** start Source extract **

# UAD PolyMax



## Pier (Nov 8, 2022)

Sounds fantastic. Shame it's only available for Spark subscribers or owners of UAD hardware.











PolyMAX Synth | UAD Audio Plugins | Universal Audio


PolyMAX is our vintage-inspired synth that gives producers, sound designers, and musicians fat analog tones from the golden age of polysynthesis.




www.uaudio.com


----------



## KEM (Nov 8, 2022)

I’ll give them props for opening the video with “Swedish Brass” as the first preset, still hate UAD though


----------



## 3DC (Nov 8, 2022)

KEM said:


> I’ll give them props for opening the video with “Swedish Brass” as the first preset, still hate UAD though


I am not impressed either. Too flat or clean or whatever the official word is in English.


----------



## Pier (Nov 11, 2022)

Check this out.

UAD actually built a custom mini hardware synth on a prototype board that they then modeled.

Pretty cool huh?






UADx/Spark PolyMAX Synthesizer - Official Q&A w/ Patrick Aurelio


I would of loved to see more unison and poly modes. The synth is quite beefy, plenty of options and FX.



uadforum.com


----------



## Pier (Nov 11, 2022)




----------



## Marcus Millfield (Nov 12, 2022)

Pier said:


> Check this out.
> 
> UAD actually built a custom mini hardware synth on a prototype board that they then modeled.
> 
> ...


That's a lot of work for modelling a new synth! Kudos for that at least. Bit expensive at $199 though.


----------



## Axl (Nov 12, 2022)

It would be so cool if they made a hardware synth that could also act as a controller for the software.


----------

** end Source extract **

**Instructions for the task**: Summarize the PolyMAX forum thread in two sentences.

** start Provided data **

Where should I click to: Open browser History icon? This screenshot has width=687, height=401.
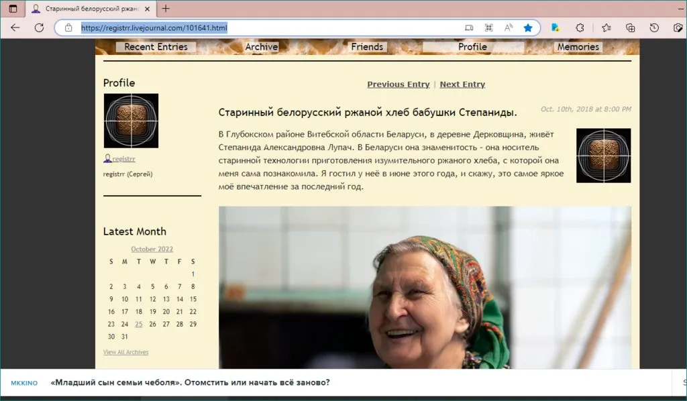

** end Provided data **

**Written reply**: Forum members discuss UAD's vintage-inspired PolyMAX synth, which is available only to Spark subscribers or owners of UAD hardware, and opinions on its sound range from fantastic to too flat or clean. They also note that UAD built a custom mini hardware synth on a prototype board to model it, praise that effort while calling the $199 price a bit expensive, and wish for a hardware synth that could also control the software.